Sen was named a fellow of the American Physical Society in 2008 for his discovery of how solitary waves break and secondary solitary waves form in granular media; his leadership in organizing forums to represent and recognize physicists from India; and for developing science educational materials for rural middle-school children in India and developing nations. Other honors include a Theoretical Physics Seminar Circuit Lectureship of the Government of India and the SUNY Chancellor's First Patent Award. He also was named one of the top 100 innovators of Western New York.

His research has been supported by, among others, the National Science Foundation and the U.S. Army Research Office.

He is an editor of the International Journal of Modern Physics B and of Modern Physics Letters B. He served as president of the American chapter of the Indian Physics Association for two terms from 2005-11, and was elected a member of the American Physical Society Council's Committee on International Scientific Affairs.

Sen has been on research visits to the California Institute of Technology; the University of California, San Diego; Duke University; Asia-Pacific Centre for Theoretical Physics and Seoul National University, both in Seoul, Korea; the University of Santiago, Chile; the Indian Institute of Science in Bangalore, India; the University of Paris, France and elsewhere.

He has co-authored more than 130 peer-reviewed papers, three books, holds a U.S. patent and has given roughly 130 lectures worldwide. He has mentored 47 students, including four postdoctoral fellows, 13 doctoral students, two master's students, 24 undergraduates and four high school students. In addition to teaching various physics courses, he often offers a discovery seminar on issues relevant to poor rural areas of the world.

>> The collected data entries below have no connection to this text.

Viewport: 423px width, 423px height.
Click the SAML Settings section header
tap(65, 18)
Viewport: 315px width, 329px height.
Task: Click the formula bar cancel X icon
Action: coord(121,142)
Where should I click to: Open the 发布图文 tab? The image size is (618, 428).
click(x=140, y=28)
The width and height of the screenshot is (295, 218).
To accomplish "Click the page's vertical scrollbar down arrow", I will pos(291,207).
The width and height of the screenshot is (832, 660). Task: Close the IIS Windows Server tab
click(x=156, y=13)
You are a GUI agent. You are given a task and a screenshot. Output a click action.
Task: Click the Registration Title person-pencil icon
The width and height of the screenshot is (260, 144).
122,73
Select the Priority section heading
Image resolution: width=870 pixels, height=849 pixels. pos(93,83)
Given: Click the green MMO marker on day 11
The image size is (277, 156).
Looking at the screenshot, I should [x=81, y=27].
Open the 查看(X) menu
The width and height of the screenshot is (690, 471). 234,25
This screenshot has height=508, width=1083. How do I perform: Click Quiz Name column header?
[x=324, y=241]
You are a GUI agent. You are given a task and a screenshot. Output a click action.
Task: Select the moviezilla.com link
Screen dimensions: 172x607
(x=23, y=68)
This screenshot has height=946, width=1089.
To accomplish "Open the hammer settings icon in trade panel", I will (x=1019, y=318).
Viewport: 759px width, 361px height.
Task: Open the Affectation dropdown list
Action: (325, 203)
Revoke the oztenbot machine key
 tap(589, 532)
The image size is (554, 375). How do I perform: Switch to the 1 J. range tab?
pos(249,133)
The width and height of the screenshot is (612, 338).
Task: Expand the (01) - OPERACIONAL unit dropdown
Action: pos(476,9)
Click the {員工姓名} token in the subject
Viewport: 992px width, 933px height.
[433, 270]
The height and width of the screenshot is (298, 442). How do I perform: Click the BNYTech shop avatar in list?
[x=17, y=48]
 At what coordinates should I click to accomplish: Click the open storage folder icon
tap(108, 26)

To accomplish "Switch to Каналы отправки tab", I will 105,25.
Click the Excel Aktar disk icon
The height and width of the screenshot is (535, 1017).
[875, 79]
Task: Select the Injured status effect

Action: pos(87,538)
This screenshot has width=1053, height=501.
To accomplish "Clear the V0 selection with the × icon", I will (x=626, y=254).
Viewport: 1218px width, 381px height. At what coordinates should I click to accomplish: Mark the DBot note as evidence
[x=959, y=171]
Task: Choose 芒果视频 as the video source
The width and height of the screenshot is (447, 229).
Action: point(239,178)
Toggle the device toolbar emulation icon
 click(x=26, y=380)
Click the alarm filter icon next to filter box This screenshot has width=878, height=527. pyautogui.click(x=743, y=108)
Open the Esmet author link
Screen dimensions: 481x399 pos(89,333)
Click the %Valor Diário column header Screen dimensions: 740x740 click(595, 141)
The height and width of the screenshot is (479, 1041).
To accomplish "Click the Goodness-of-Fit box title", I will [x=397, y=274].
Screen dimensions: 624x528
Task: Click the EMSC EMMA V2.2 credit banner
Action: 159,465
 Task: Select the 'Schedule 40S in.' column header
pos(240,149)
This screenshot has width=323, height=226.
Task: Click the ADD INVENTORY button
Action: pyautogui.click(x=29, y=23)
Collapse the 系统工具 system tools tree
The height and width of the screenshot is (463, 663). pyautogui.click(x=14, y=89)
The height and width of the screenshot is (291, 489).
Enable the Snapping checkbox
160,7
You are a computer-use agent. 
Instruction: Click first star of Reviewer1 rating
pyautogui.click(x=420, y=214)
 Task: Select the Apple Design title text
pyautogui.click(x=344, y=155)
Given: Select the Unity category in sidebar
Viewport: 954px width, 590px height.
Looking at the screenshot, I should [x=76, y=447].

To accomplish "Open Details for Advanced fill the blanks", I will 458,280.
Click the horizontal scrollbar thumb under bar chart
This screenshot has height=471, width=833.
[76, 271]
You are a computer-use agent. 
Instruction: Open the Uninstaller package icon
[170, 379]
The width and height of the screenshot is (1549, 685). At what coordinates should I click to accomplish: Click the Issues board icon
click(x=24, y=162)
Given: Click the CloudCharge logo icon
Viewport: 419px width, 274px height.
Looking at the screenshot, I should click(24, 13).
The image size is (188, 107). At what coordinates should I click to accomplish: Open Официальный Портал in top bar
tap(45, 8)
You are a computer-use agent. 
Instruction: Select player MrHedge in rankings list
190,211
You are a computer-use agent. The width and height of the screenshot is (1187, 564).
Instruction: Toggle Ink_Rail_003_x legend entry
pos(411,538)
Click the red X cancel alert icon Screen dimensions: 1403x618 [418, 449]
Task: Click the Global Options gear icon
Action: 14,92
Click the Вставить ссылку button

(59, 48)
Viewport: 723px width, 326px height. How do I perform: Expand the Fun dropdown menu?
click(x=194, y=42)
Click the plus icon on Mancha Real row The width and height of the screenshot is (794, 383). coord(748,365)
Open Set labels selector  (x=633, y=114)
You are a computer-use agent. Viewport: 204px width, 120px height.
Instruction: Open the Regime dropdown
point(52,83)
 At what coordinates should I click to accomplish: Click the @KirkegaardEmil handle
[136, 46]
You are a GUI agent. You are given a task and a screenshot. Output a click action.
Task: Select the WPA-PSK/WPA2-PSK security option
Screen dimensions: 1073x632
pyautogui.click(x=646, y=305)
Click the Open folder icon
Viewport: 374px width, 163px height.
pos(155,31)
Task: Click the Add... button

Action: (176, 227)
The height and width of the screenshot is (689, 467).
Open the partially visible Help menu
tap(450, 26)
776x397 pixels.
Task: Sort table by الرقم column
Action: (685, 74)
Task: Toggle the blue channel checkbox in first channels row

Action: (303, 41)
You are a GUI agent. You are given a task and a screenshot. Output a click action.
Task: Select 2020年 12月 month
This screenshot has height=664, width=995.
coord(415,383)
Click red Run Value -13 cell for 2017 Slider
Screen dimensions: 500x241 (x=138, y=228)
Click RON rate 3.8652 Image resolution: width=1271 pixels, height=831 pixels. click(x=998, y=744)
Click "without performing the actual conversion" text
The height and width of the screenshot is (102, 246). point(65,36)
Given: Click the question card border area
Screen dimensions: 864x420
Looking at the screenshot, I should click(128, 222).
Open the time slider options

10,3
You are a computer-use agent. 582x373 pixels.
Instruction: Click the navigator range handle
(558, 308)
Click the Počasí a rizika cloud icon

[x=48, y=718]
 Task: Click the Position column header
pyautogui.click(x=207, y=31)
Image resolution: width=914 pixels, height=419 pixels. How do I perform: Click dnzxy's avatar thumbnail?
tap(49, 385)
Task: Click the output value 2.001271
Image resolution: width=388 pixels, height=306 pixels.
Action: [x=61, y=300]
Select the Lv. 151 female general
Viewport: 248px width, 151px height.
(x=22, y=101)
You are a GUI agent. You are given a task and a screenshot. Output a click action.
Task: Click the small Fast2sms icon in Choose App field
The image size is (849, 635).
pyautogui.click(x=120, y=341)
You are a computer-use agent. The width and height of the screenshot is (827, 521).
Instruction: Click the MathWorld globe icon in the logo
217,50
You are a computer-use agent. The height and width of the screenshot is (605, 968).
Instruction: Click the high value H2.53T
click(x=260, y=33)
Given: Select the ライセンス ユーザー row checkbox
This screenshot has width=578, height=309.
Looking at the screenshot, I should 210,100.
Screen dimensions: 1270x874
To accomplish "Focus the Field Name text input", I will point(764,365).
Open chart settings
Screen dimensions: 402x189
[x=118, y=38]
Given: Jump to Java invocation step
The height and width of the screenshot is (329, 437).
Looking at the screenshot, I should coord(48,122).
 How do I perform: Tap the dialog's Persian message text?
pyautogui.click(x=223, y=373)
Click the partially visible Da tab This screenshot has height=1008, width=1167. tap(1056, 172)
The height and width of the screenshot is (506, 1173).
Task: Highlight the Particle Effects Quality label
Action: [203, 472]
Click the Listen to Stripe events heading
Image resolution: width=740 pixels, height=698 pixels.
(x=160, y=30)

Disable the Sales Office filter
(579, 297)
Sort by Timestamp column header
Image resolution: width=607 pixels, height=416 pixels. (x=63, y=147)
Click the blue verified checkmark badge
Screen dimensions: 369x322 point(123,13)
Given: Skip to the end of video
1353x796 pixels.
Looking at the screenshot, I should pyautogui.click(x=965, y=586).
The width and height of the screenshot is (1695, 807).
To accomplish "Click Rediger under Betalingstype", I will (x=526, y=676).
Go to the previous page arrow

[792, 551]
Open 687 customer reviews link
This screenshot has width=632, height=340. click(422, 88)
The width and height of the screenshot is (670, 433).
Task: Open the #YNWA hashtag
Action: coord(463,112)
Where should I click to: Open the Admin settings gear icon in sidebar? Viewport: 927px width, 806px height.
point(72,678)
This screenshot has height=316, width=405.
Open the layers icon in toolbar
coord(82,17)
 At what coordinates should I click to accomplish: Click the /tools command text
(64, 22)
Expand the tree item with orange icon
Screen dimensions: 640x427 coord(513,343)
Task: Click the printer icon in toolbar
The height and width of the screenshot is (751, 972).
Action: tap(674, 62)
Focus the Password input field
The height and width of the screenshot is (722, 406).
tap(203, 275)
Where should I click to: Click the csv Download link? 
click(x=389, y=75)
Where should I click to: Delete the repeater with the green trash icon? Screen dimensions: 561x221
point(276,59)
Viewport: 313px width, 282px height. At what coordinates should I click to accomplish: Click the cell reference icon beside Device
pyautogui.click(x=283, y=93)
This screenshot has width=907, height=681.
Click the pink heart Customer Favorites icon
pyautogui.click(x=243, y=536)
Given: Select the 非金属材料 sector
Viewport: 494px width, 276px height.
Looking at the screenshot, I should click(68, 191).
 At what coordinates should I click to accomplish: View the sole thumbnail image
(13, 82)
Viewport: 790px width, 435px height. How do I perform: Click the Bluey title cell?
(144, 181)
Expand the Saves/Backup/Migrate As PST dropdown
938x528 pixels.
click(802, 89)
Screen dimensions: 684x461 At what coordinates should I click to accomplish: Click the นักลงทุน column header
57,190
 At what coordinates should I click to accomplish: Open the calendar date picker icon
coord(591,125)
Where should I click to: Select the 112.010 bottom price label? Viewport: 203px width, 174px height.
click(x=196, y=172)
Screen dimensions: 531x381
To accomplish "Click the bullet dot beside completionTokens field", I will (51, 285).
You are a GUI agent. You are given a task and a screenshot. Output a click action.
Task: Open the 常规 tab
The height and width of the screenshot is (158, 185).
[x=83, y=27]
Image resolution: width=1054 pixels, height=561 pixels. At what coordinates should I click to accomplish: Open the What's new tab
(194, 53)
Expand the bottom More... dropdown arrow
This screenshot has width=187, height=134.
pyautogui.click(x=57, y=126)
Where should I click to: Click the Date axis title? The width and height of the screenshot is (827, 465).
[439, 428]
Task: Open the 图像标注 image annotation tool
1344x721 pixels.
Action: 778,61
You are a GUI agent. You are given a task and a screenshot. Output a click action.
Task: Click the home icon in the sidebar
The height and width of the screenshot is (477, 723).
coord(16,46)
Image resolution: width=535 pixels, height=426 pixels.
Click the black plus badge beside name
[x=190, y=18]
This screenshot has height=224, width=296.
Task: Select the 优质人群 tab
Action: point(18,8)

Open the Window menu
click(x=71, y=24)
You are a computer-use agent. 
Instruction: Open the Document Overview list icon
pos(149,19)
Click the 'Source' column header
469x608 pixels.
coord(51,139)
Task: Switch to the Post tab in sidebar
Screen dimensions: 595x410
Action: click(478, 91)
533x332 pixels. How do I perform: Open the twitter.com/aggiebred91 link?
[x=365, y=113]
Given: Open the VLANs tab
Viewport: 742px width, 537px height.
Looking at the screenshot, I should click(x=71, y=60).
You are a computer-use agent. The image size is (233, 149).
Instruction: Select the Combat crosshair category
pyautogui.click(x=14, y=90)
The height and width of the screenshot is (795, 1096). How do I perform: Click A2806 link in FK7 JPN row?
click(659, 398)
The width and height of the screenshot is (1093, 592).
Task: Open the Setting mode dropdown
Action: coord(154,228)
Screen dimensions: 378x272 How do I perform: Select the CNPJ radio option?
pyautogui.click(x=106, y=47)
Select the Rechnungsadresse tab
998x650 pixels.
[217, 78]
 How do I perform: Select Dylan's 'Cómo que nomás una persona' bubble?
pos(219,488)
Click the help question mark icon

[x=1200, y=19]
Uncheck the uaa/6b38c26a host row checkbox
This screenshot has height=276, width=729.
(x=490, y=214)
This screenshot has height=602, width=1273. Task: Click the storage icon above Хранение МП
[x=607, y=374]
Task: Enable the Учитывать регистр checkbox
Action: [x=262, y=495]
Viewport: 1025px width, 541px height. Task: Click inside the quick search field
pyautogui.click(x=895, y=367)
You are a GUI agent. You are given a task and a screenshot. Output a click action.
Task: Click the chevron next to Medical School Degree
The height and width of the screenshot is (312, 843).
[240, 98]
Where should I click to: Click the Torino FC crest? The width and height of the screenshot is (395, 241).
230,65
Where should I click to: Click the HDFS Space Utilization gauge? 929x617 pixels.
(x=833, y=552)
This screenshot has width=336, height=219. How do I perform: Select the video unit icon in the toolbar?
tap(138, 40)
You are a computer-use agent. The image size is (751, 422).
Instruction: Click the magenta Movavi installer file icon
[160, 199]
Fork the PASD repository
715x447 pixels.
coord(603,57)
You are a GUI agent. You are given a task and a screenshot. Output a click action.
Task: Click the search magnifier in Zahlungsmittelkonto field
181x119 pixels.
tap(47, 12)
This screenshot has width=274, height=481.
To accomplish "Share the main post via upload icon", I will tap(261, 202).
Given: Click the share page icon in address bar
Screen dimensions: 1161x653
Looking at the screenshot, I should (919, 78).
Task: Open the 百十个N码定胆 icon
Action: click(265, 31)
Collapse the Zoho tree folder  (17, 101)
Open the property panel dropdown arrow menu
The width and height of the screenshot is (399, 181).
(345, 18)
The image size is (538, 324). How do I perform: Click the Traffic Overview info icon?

Sen did postdoctoral work at the University of Minnesota and Michigan State University. He earned a bachelor of science with honors in physics at Presidency College, University of Calcutta, India, in 1982, and a PhD in physics from the University of Georgia in 1990 with a thesis on the exact solutions to spin dynamics in D dimensional Ising models under the supervision of M. Howard Lee.